• **Requirements**:
Arrange every line of the entries below as a Markdown table with two columns: Row for a running number and Entry for the line itself. Leave out blank lines.
-------- Supplied records
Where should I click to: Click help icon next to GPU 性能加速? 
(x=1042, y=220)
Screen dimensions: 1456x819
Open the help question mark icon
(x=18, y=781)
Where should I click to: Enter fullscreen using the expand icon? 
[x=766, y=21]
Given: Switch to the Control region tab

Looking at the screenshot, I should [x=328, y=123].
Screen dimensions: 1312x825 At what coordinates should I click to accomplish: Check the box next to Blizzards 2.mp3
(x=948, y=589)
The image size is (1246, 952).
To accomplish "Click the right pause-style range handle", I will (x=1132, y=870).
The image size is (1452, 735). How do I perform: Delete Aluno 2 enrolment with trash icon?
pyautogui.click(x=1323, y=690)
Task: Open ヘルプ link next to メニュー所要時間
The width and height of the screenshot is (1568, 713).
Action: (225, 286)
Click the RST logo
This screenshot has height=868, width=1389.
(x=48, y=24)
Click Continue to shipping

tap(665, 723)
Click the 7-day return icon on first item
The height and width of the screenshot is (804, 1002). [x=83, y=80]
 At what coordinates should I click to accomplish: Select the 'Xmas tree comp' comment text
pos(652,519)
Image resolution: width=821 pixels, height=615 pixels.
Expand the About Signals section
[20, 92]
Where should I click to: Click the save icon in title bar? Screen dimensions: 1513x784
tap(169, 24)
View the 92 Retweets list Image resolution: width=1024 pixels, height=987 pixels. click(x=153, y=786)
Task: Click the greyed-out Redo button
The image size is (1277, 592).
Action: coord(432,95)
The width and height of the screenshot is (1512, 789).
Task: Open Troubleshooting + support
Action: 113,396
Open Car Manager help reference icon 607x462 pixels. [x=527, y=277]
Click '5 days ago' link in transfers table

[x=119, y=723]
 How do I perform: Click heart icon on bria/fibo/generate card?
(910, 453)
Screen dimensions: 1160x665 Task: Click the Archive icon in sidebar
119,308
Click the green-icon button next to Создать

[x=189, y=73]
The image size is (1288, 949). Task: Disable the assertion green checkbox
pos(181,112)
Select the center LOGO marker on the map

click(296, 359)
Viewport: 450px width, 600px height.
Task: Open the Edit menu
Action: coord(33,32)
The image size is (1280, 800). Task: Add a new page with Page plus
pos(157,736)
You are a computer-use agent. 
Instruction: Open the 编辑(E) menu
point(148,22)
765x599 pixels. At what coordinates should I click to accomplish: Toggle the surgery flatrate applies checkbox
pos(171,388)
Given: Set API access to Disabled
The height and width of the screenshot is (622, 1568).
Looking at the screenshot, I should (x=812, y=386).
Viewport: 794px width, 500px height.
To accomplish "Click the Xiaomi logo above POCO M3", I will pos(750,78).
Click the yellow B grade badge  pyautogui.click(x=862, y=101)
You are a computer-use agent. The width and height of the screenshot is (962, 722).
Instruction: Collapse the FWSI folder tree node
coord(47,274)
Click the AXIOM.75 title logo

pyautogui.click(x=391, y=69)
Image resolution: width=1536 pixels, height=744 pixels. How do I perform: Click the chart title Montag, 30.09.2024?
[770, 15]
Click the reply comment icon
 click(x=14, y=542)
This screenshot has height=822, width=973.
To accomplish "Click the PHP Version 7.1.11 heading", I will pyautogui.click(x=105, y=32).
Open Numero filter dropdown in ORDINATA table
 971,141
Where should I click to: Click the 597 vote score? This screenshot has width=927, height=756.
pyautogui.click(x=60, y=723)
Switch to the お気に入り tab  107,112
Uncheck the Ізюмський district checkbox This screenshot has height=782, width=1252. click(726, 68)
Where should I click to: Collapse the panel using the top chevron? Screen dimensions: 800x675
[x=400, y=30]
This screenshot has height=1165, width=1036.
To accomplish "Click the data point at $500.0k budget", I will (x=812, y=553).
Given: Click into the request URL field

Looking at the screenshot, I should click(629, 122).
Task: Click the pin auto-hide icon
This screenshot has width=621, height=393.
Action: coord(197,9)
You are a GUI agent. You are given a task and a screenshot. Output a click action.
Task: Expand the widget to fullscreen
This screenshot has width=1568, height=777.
----------------
• **Response below**:
| Row | Entry |
|---|---|
| 1 | Where should I click to: Click help icon next to GPU 性能加速?  |
| 2 | (x=1042, y=220) |
| 3 | Screen dimensions: 1456x819 |
| 4 | Open the help question mark icon |
| 5 | (x=18, y=781) |
| 6 | Where should I click to: Enter fullscreen using the expand icon?  |
| 7 | [x=766, y=21] |
| 8 | Given: Switch to the Control region tab |
| 9 | Looking at the screenshot, I should [x=328, y=123]. |
| 10 | Screen dimensions: 1312x825 At what coordinates should I click to accomplish: Check the box next to Blizzards 2.mp3 |
| 11 | (x=948, y=589) |
| 12 | The image size is (1246, 952). |
| 13 | To accomplish "Click the right pause-style range handle", I will (x=1132, y=870). |
| 14 | The image size is (1452, 735). How do I perform: Delete Aluno 2 enrolment with trash icon? |
| 15 | pyautogui.click(x=1323, y=690) |
| 16 | Task: Open ヘルプ link next to メニュー所要時間 |
| 17 | The width and height of the screenshot is (1568, 713). |
| 18 | Action: (225, 286) |
| 19 | Click the RST logo |
| 20 | This screenshot has height=868, width=1389. |
| 21 | (x=48, y=24) |
| 22 | Click Continue to shipping |
| 23 | tap(665, 723) |
| 24 | Click the 7-day return icon on first item |
| 25 | The height and width of the screenshot is (804, 1002). [x=83, y=80] |
| 26 |  At what coordinates should I click to accomplish: Select the 'Xmas tree comp' comment text |
| 27 | pos(652,519) |
| 28 | Image resolution: width=821 pixels, height=615 pixels. |
| 29 | Expand the About Signals section |
| 30 | [20, 92] |
| 31 | Where should I click to: Click the save icon in title bar? Screen dimensions: 1513x784 |
| 32 | tap(169, 24) |
| 33 | View the 92 Retweets list Image resolution: width=1024 pixels, height=987 pixels. click(x=153, y=786) |
| 34 | Task: Click the greyed-out Redo button |
| 35 | The image size is (1277, 592). |
| 36 | Action: coord(432,95) |
| 37 | The width and height of the screenshot is (1512, 789). |
| 38 | Task: Open Troubleshooting + support |
| 39 | Action: 113,396 |
| 40 | Open Car Manager help reference icon 607x462 pixels. [x=527, y=277] |
| 41 | Click '5 days ago' link in transfers table |
| 42 | [x=119, y=723] |
| 43 |  How do I perform: Click heart icon on bria/fibo/generate card? |
| 44 | (910, 453) |
| 45 | Screen dimensions: 1160x665 Task: Click the Archive icon in sidebar |
| 46 | 119,308 |
| 47 | Click the green-icon button next to Создать |
| 48 | [x=189, y=73] |
| 49 | The image size is (1288, 949). Task: Disable the assertion green checkbox |
| 50 | pos(181,112) |
| 51 | Select the center LOGO marker on the map |
| 52 | click(296, 359) |
| 53 | Viewport: 450px width, 600px height. |
| 54 | Task: Open the Edit menu |
| 55 | Action: coord(33,32) |
| 56 | The image size is (1280, 800). Task: Add a new page with Page plus |
| 57 | pos(157,736) |
| 58 | You are a computer-use agent.  |
| 59 | Instruction: Open the 编辑(E) menu |
| 60 | point(148,22) |
| 61 | 765x599 pixels. At what coordinates should I click to accomplish: Toggle the surgery flatrate applies checkbox |
| 62 | pos(171,388) |
| 63 | Given: Set API access to Disabled |
| 64 | The height and width of the screenshot is (622, 1568). |
| 65 | Looking at the screenshot, I should (x=812, y=386). |
| 66 | Viewport: 794px width, 500px height. |
| 67 | To accomplish "Click the Xiaomi logo above POCO M3", I will pos(750,78). |
| 68 | Click the yellow B grade badge  pyautogui.click(x=862, y=101) |
| 69 | You are a computer-use agent. The width and height of the screenshot is (962, 722). |
| 70 | Instruction: Collapse the FWSI folder tree node |
| 71 | coord(47,274) |
| 72 | Click the AXIOM.75 title logo |
| 73 | pyautogui.click(x=391, y=69) |
| 74 | Image resolution: width=1536 pixels, height=744 pixels. How do I perform: Click the chart title Montag, 30.09.2024? |
| 75 | [770, 15] |
| 76 | Click the reply comment icon |
| 77 |  click(x=14, y=542) |
| 78 | This screenshot has height=822, width=973. |
| 79 | To accomplish "Click the PHP Version 7.1.11 heading", I will pyautogui.click(x=105, y=32). |
| 80 | Open Numero filter dropdown in ORDINATA table |
| 81 |  971,141 |
| 82 | Where should I click to: Click the 597 vote score? This screenshot has width=927, height=756. |
| 83 | pyautogui.click(x=60, y=723) |
| 84 | Switch to the お気に入り tab  107,112 |
| 85 | Uncheck the Ізюмський district checkbox This screenshot has height=782, width=1252. click(726, 68) |
| 86 | Where should I click to: Collapse the panel using the top chevron? Screen dimensions: 800x675 |
| 87 | [x=400, y=30] |
| 88 | This screenshot has height=1165, width=1036. |
| 89 | To accomplish "Click the data point at $500.0k budget", I will (x=812, y=553). |
| 90 | Given: Click into the request URL field |
| 91 | Looking at the screenshot, I should click(629, 122). |
| 92 | Task: Click the pin auto-hide icon |
| 93 | This screenshot has width=621, height=393. |
| 94 | Action: coord(197,9) |
| 95 | You are a GUI agent. You are given a task and a screenshot. Output a click action. |
| 96 | Task: Expand the widget to fullscreen |
| 97 | This screenshot has width=1568, height=777. |